エルが大半の実験体を破壊し、メイルとエレミも残りを協力して完全破壊していた。残ったのは双子が相手をしている魔神の実験体だけになった。だがその戦いは激しく3人はそれを見守るしかなくなっていた。エルも既に強化形態の時間が解け、普通の戦闘形態になっており、下手に手出し出来ないと判断したのだ。
「お姉ちゃん、コイツヤバいね」
「再生能力が人造超人と魔神の能力が合わさって他と段違いになってる。やるなら一気に決めるしかない」
アリナとスミナはコンビネーションで巨大な実験体を攻撃したが、すぐに再生してしまいその反撃を避けたり防いだりするので手一杯になっていた。神機や闇術鎧を持って無い2人は以前のような圧倒的な1撃での攻撃手段は無い。だが、2人に絶望の色は見えなかった。
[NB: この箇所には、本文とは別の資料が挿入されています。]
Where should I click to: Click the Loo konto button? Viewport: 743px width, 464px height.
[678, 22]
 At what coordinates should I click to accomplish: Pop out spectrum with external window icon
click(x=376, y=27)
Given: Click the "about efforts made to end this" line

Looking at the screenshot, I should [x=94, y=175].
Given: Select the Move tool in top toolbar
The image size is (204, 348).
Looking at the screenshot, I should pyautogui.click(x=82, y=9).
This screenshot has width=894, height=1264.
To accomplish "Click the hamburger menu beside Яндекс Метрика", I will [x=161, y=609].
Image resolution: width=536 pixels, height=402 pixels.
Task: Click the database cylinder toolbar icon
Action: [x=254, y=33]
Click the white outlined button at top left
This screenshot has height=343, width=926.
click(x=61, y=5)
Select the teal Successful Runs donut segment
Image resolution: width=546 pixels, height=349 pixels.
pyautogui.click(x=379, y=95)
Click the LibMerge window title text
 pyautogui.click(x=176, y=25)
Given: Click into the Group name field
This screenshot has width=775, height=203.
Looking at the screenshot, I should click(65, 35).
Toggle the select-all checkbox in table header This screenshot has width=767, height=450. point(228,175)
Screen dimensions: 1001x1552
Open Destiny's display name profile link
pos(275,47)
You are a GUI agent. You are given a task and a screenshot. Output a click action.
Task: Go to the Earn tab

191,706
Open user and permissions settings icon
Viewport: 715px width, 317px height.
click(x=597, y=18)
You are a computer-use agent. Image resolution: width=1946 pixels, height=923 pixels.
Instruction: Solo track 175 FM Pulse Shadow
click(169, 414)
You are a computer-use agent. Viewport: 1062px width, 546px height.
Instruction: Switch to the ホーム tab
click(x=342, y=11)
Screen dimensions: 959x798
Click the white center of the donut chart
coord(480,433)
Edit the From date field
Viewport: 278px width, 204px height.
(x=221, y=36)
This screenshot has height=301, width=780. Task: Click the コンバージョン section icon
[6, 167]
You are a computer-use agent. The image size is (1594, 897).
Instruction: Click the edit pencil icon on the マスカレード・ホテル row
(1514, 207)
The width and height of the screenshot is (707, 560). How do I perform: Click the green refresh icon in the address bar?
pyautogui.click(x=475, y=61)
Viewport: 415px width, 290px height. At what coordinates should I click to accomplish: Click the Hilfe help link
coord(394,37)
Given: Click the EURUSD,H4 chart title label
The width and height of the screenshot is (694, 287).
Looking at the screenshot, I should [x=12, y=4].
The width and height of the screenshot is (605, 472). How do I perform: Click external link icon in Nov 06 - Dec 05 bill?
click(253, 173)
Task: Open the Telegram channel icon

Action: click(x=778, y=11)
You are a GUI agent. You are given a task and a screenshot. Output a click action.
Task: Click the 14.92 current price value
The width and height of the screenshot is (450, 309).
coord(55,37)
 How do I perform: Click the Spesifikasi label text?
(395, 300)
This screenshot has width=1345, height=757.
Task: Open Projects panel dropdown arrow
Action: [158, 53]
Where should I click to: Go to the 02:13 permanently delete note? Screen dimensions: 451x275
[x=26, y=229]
「お姉ちゃん、やってみたい事があるの。あたしに任せてくれないかな。ヤツの腹にでっかい穴を開けてくれる?」
「本当に出来るの?」
「分かんない。でも出来そうな気がする」
「分かった」
スミナはアリナを信用し、敵の攻撃を避けつつレーヴァテインを構える。そしてレーヴァテインの出力を上げて実験体の腹に巨大な穴が空くように斬り付けた。レーヴァテインの刃は黒い巨大な実験体の腹を貫通し、人1人が余裕で通れるほどの風穴が空いた。
「ありがと!!」
アリナはその空いた穴の中へと突進する。実験体の再生能力は高く、穴は即座に閉じ、アリナは中に閉じ込められる形になった。普通に考えれば圧縮死の可能性もあるだろう。しかし、アリナは恐れず危険を承知であえて敵の身体の中に入った。
「え!?」
スミナは実験体の身体がどんどん膨らんでいくのを見て驚く。実験体はジタバタと無意味に暴れまわり、スミナやメイル達はそれに当たらないようにとにかく距離を取った。実験体は風船のように膨らみ、3倍ぐらいの大きさになったあと“パーーン!!”という炸裂音と共に破裂した。中からは無傷のアリナが出て来た。
「最後のトドメ!!」
破裂した残骸の中にある黒い小さな箱状の魔導機械目掛けてアリナはハンマーの形に変えた魔導具で叩き潰す。それで実験体は再生しなくなった。
「何したの、アリナ」
「中に入る時に空気を入れる細い管を作っておいて、中に風船みたいな丈夫で膨らむ物体を作って中から膨らませたんだよ。実験体も内部を攻撃する手段は無かったみたいで上手くいったよ」
「凄いじゃない、アリナ!!」
スミナに褒められアリナは悪い気はしなかった。アリナは昔の自分ではここまで上手く魔力の物質化を出来なかったので、自分の成長を改めて確認出来たと感じていた。
「じゃあ調査を再開しよう」
スミナが倉庫の部屋の奥の指令室のような部屋目指して進む。スミナが操作して扉を開けると、そこには様々な機械が並んでいた。その中に巨大なガラス張りの筒状の機械をスミナが見つけ、手を触れてみる。
「これです、これが転移ゲートの機能がある装置です」
スミナが喜びの声を上げる。
「じゃあこれを使えば魔導結界の外に行けるって事?」
「そうだけど、そんなに上手く行かないみたい。
これは黒騎士が移動に使う為だけの装置で、黒騎士が乗ってれば他の人も転移出来るけど、黒騎士が居なければ動作出来ない。わたしの祝福でも動作出来ないみたい」
喜んでいたスミナの表情が一気に曇る。
「となるとやっぱり黒騎士を仲間にするしかないかもね」
「ちょっと待って、みんな装置から離れて」
スミナがそう言うと筒状の魔導機械が光って動き出した。そしてアリナはそこからとてつもない危険を察知する。
「アリナ」
「うん、黒騎士が来る!!」
アリナはその危険の感じから黒騎士が転移して来る事を感じ取ったのだった。